Exercise prompt
Output every record precisely.

Dataset content
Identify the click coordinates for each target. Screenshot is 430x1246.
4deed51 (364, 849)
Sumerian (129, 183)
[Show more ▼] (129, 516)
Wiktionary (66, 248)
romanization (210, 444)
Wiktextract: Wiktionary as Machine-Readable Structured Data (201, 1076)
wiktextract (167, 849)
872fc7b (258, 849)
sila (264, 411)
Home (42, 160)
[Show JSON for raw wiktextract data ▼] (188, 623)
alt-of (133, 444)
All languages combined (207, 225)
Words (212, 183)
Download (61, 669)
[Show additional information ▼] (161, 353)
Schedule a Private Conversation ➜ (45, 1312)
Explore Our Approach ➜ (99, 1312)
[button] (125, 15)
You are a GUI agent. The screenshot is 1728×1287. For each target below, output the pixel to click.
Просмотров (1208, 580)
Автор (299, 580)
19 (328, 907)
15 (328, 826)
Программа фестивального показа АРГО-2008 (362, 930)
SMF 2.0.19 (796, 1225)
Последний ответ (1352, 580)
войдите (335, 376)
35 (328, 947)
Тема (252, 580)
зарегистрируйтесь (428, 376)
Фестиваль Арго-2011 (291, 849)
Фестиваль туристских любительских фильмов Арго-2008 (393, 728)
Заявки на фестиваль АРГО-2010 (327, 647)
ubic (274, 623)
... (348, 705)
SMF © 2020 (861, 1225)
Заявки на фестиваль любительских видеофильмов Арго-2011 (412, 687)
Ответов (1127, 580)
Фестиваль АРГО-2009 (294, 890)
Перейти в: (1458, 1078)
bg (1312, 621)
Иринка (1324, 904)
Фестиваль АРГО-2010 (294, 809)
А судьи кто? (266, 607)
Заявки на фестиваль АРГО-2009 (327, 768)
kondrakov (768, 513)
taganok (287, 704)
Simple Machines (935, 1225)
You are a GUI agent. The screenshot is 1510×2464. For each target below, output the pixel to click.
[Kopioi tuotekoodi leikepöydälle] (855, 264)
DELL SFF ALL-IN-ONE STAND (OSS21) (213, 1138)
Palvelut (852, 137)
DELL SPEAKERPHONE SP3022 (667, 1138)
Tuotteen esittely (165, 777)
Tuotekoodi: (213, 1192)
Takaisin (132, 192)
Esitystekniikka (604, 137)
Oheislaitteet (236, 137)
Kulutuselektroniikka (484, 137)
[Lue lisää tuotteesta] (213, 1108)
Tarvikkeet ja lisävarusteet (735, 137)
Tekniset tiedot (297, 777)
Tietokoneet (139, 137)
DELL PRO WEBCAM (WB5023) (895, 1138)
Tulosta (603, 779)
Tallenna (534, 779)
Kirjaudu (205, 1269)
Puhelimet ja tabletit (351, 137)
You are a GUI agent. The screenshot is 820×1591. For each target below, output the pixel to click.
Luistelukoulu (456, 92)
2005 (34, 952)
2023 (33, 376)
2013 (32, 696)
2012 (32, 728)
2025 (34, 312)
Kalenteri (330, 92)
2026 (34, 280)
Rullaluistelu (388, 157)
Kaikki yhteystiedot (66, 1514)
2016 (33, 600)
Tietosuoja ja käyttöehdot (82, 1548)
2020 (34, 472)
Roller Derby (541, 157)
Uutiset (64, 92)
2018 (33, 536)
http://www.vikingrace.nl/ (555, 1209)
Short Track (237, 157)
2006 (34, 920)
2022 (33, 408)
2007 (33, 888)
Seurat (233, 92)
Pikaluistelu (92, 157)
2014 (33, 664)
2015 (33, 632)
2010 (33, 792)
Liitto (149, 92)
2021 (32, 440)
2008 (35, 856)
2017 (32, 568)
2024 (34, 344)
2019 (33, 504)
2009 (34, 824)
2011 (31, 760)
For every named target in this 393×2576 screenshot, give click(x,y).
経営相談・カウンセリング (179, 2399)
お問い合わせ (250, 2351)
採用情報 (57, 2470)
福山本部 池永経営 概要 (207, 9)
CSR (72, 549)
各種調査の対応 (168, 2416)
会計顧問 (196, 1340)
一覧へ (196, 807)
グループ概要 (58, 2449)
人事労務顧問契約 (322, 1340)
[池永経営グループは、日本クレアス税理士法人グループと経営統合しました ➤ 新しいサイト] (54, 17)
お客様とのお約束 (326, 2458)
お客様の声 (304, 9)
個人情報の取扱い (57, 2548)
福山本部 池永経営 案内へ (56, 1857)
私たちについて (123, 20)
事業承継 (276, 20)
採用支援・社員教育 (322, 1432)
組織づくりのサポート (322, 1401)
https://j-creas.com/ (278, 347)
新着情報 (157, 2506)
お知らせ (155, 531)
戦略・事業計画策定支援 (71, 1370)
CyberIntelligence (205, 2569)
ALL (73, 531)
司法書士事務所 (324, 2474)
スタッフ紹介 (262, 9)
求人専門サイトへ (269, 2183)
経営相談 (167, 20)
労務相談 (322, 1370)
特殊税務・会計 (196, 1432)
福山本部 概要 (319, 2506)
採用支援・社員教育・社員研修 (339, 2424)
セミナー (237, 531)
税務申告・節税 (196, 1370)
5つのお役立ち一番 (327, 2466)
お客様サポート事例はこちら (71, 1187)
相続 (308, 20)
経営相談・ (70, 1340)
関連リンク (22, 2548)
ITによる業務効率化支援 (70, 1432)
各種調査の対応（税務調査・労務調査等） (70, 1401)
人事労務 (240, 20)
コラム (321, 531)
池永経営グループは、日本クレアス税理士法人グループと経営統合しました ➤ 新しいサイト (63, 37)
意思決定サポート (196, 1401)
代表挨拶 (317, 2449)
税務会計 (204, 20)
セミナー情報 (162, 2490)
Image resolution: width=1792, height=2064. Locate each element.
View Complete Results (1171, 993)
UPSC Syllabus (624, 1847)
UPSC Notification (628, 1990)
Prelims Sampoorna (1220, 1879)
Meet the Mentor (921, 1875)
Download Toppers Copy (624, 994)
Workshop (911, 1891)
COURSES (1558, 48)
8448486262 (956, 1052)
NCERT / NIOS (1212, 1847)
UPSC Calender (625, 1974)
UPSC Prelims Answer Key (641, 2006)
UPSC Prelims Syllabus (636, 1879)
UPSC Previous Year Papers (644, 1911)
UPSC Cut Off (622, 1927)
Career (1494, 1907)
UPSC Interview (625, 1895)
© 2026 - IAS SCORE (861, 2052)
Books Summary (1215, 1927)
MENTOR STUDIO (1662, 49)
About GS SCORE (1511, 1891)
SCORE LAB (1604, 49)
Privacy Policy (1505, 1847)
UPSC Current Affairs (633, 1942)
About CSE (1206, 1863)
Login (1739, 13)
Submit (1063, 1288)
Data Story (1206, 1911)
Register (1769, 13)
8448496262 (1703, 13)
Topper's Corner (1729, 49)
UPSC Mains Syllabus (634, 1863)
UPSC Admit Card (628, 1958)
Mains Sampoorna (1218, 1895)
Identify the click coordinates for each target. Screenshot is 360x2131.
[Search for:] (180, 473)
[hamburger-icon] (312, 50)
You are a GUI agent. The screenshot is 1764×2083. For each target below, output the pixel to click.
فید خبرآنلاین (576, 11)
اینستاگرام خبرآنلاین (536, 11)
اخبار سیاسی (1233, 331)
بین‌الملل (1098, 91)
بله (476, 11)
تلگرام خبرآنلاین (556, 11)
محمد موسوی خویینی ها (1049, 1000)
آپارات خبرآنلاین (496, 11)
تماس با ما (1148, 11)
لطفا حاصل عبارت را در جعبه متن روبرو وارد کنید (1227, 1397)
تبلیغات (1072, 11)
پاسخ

Task result
Identify the click coordinates for each target. Screenshot is 430x1246.
4deed51 (364, 849)
Sumerian (129, 183)
[Show more ▼] (129, 516)
Wiktionary (66, 248)
romanization (210, 444)
Wiktextract: Wiktionary as Machine-Readable Structured Data (201, 1076)
wiktextract (167, 849)
872fc7b (258, 849)
sila (264, 411)
Home (42, 160)
[Show JSON for raw wiktextract data ▼] (188, 623)
alt-of (133, 444)
All languages combined (207, 225)
Words (212, 183)
Download (61, 669)
[Show additional information ▼] (161, 353)
Schedule a Private Conversation ➜ (45, 1312)
Explore Our Approach ➜ (99, 1312)
[button] (125, 15)
You are a GUI agent. The screenshot is 1728×1287. For each target below, output the pixel to click.
Просмотров (1208, 580)
Автор (299, 580)
19 (328, 907)
15 (328, 826)
Программа фестивального показа АРГО-2008 (362, 930)
SMF 2.0.19 (796, 1225)
Последний ответ (1352, 580)
войдите (335, 376)
35 (328, 947)
Тема (252, 580)
зарегистрируйтесь (428, 376)
Фестиваль Арго-2011 (291, 849)
Фестиваль туристских любительских фильмов Арго-2008 (393, 728)
Заявки на фестиваль АРГО-2010 (327, 647)
ubic (274, 623)
... (348, 705)
SMF © 2020 (861, 1225)
Заявки на фестиваль любительских видеофильмов Арго-2011 (412, 687)
Ответов (1127, 580)
Фестиваль АРГО-2009 (294, 890)
Перейти в: (1458, 1078)
bg (1312, 621)
Иринка (1324, 904)
Фестиваль АРГО-2010 (294, 809)
А судьи кто? (266, 607)
Заявки на фестиваль АРГО-2009 (327, 768)
kondrakov (768, 513)
taganok (287, 704)
Simple Machines (935, 1225)
You are a GUI agent. The screenshot is 1510×2464. For each target below, output the pixel to click.
[Kopioi tuotekoodi leikepöydälle] (855, 264)
DELL SFF ALL-IN-ONE STAND (OSS21) (213, 1138)
Palvelut (852, 137)
DELL SPEAKERPHONE SP3022 (667, 1138)
Tuotteen esittely (165, 777)
Tuotekoodi: (213, 1192)
Takaisin (132, 192)
Esitystekniikka (604, 137)
Oheislaitteet (236, 137)
Kulutuselektroniikka (484, 137)
[Lue lisää tuotteesta] (213, 1108)
Tarvikkeet ja lisävarusteet (735, 137)
Tekniset tiedot (297, 777)
Tietokoneet (139, 137)
DELL PRO WEBCAM (WB5023) (895, 1138)
Tulosta (603, 779)
Tallenna (534, 779)
Kirjaudu (205, 1269)
Puhelimet ja tabletit (351, 137)
You are a GUI agent. The screenshot is 820×1591. For each target below, output the pixel to click.
Luistelukoulu (456, 92)
2005 (34, 952)
2023 (33, 376)
2013 (32, 696)
2012 (32, 728)
2025 (34, 312)
Kalenteri (330, 92)
2026 (34, 280)
Rullaluistelu (388, 157)
Kaikki yhteystiedot (66, 1514)
2016 (33, 600)
Tietosuoja ja käyttöehdot (82, 1548)
2020 (34, 472)
Roller Derby (541, 157)
Uutiset (64, 92)
2018 (33, 536)
http://www.vikingrace.nl/ (555, 1209)
Short Track (237, 157)
2006 (34, 920)
2022 (33, 408)
2007 (33, 888)
Seurat (233, 92)
Pikaluistelu (92, 157)
2014 (33, 664)
2015 (33, 632)
2010 (33, 792)
Liitto (149, 92)
2021 (32, 440)
2008 (35, 856)
2017 (32, 568)
2024 (34, 344)
2019 (33, 504)
2009 (34, 824)
2011 (31, 760)
For every named target in this 393×2576 screenshot, give click(x,y).
経営相談・カウンセリング (179, 2399)
お問い合わせ (250, 2351)
採用情報 (57, 2470)
福山本部 池永経営 概要 (207, 9)
CSR (72, 549)
各種調査の対応 (168, 2416)
会計顧問 (196, 1340)
一覧へ (196, 807)
グループ概要 (58, 2449)
人事労務顧問契約 (322, 1340)
[池永経営グループは、日本クレアス税理士法人グループと経営統合しました ➤ 新しいサイト] (54, 17)
お客様とのお約束 (326, 2458)
お客様の声 (304, 9)
個人情報の取扱い (57, 2548)
福山本部 池永経営 案内へ (56, 1857)
私たちについて (123, 20)
事業承継 (276, 20)
採用支援・社員教育 (322, 1432)
組織づくりのサポート (322, 1401)
https://j-creas.com/ (278, 347)
新着情報 (157, 2506)
お知らせ (155, 531)
戦略・事業計画策定支援 (71, 1370)
CyberIntelligence (205, 2569)
ALL (73, 531)
司法書士事務所 (324, 2474)
スタッフ紹介 (262, 9)
求人専門サイトへ (269, 2183)
経営相談 (167, 20)
労務相談 (322, 1370)
特殊税務・会計 (196, 1432)
福山本部 概要 (319, 2506)
採用支援・社員教育・社員研修 (339, 2424)
セミナー (237, 531)
税務申告・節税 (196, 1370)
5つのお役立ち一番 (327, 2466)
お客様サポート事例はこちら (71, 1187)
相続 (308, 20)
経営相談・ (70, 1340)
関連リンク (22, 2548)
ITによる業務効率化支援 (70, 1432)
各種調査の対応（税務調査・労務調査等） (70, 1401)
人事労務 (240, 20)
コラム (321, 531)
池永経営グループは、日本クレアス税理士法人グループと経営統合しました ➤ 新しいサイト (63, 37)
意思決定サポート (196, 1401)
代表挨拶 (317, 2449)
税務会計 (204, 20)
セミナー情報 (162, 2490)
Image resolution: width=1792, height=2064. Locate each element.
View Complete Results (1171, 993)
UPSC Syllabus (624, 1847)
UPSC Notification (628, 1990)
Prelims Sampoorna (1220, 1879)
Meet the Mentor (921, 1875)
Download Toppers Copy (624, 994)
Workshop (911, 1891)
COURSES (1558, 48)
8448486262 (956, 1052)
NCERT / NIOS (1212, 1847)
UPSC Calender (625, 1974)
UPSC Prelims Answer Key (641, 2006)
UPSC Prelims Syllabus (636, 1879)
UPSC Previous Year Papers (644, 1911)
UPSC Cut Off (622, 1927)
Career (1494, 1907)
UPSC Interview (625, 1895)
© 2026 - IAS SCORE (861, 2052)
Books Summary (1215, 1927)
MENTOR STUDIO (1662, 49)
About GS SCORE (1511, 1891)
SCORE LAB (1604, 49)
Privacy Policy (1505, 1847)
UPSC Current Affairs (633, 1942)
About CSE (1206, 1863)
Login (1739, 13)
Submit (1063, 1288)
Data Story (1206, 1911)
Register (1769, 13)
8448496262 (1703, 13)
Topper's Corner (1729, 49)
UPSC Mains Syllabus (634, 1863)
UPSC Admit Card (628, 1958)
Mains Sampoorna (1218, 1895)
Identify the click coordinates for each target. Screenshot is 360x2131.
[Search for:] (180, 473)
[hamburger-icon] (312, 50)
You are a GUI agent. The screenshot is 1764×2083. For each target below, output the pixel to click.
فید خبرآنلاین (576, 11)
اینستاگرام خبرآنلاین (536, 11)
اخبار سیاسی (1233, 331)
بین‌الملل (1098, 91)
بله (476, 11)
تلگرام خبرآنلاین (556, 11)
محمد موسوی خویینی ها (1049, 1000)
آپارات خبرآنلاین (496, 11)
تماس با ما (1148, 11)
لطفا حاصل عبارت را در جعبه متن روبرو وارد کنید (1227, 1397)
تبلیغات (1072, 11)
پاسخ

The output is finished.